Friday, the state got what could be its last warning of the trouble yet to come. An administrative law judge ripped the state Division of Elections for ignoring state law by saying that touch-screen results are not subject to manual recounts. The impact of the decision is not yet clear. Some say it rules out touch-screen voting altogether. Others contend that the state will be forced to buy printers for the touch-screen machines a process that will probably take longer than the two months left before the Nov. 2 election. Others say the ruling will only require a pro-forma re-evaluation of the data stored in the machine, a "recount" in name only.

It's also hard to say what measures the state could take in the two months left. Some advocates are pushing for the state to lease or re-distribute the more reliable optical-scan vote-counting machines (such as the ones used in Volusia and Flagler counties) for the November elections. Others are pushing for alternative measures, such as paper ballots at all polling places for voters who don't trust the touch-screen systems.
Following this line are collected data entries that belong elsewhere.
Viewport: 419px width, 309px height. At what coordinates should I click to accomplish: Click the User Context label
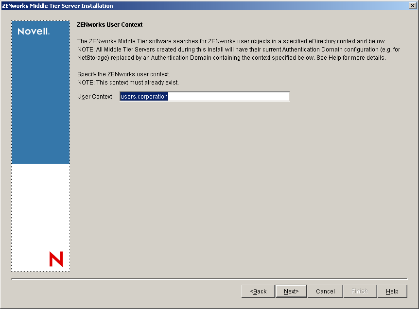tap(95, 96)
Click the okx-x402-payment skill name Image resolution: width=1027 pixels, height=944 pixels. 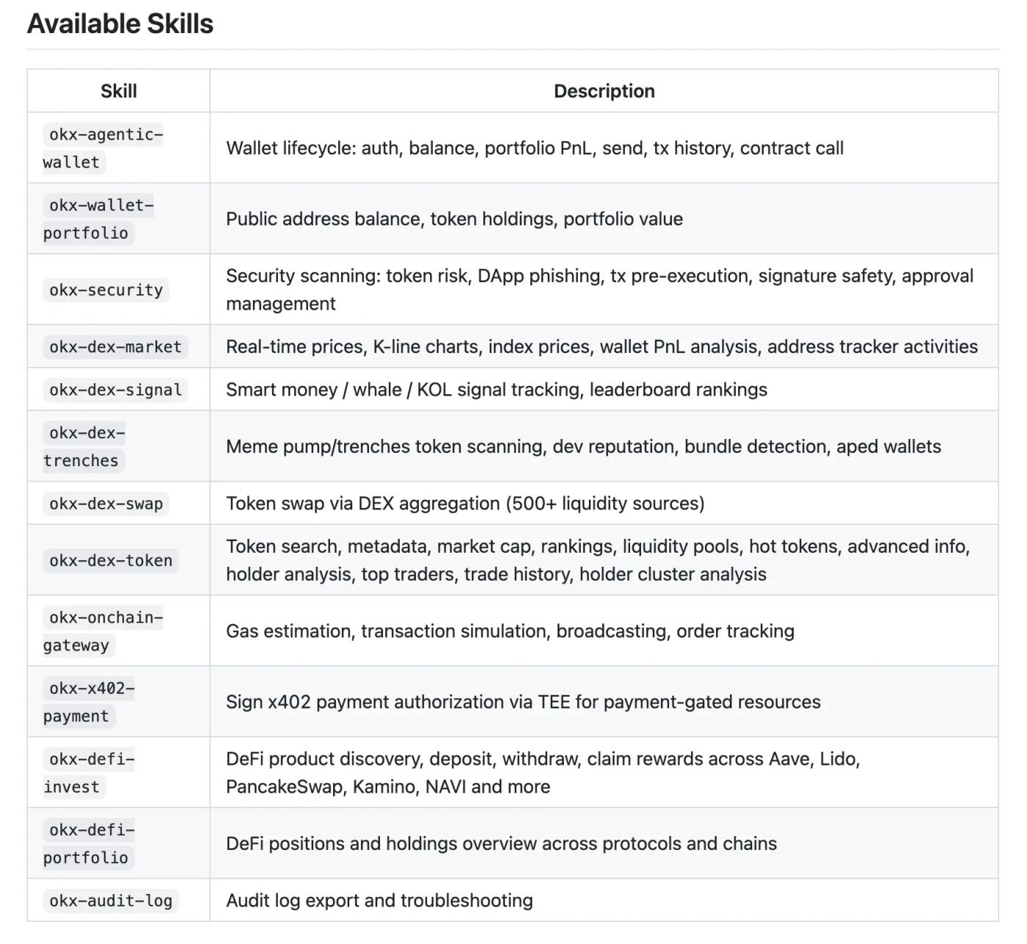point(89,702)
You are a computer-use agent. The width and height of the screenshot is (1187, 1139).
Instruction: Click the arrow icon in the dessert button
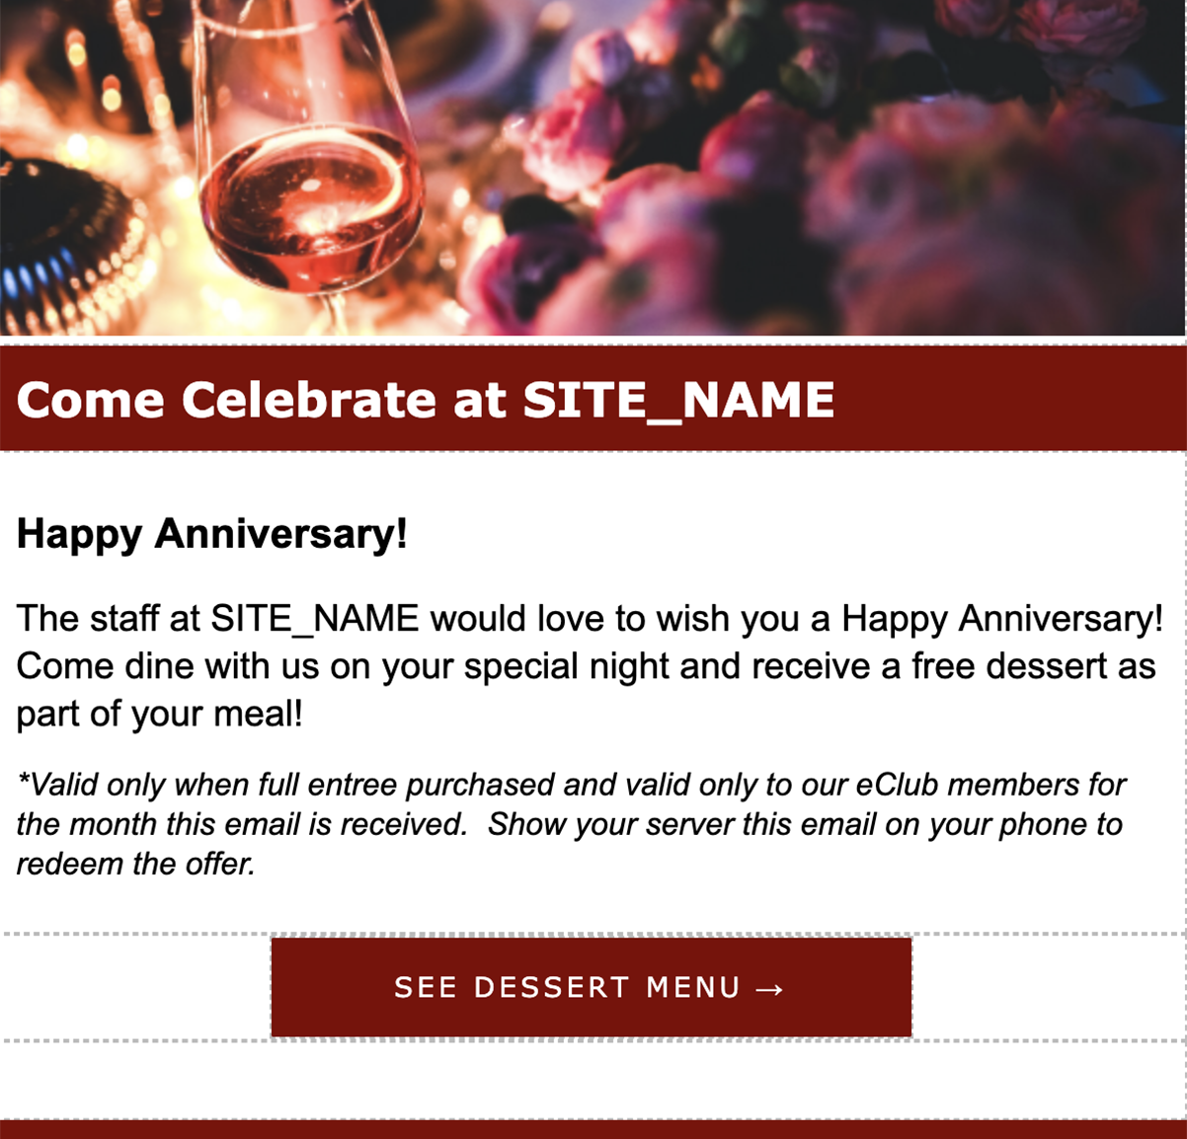pyautogui.click(x=770, y=989)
A third course would be to adopt a parallel, "real-time" auditing system to electronically monitor the performance of touch-screen machines during an actual election. Finally, there's still the remote possibility that the state could implement a printer system that would provide a voter-verified paper trail that could later be rechecked against the machine totals.

None of these solutions is perfect, and each represents its own logistical nightmare. The only thing that's certain and relentless is the ticking of the clock.

State officials could ignore all the options, and proceed instead to court, tying the issue up in legal battles until it's absolutely too late to do anything. That course must certainly seem tempting today to Secretary of State Glenda Hood. But it would be a wrong decision.

Florida's voters need their Secretary of State to stop fighting them, and start looking for ways to address the very real and valid fear that history is about to repeat itself.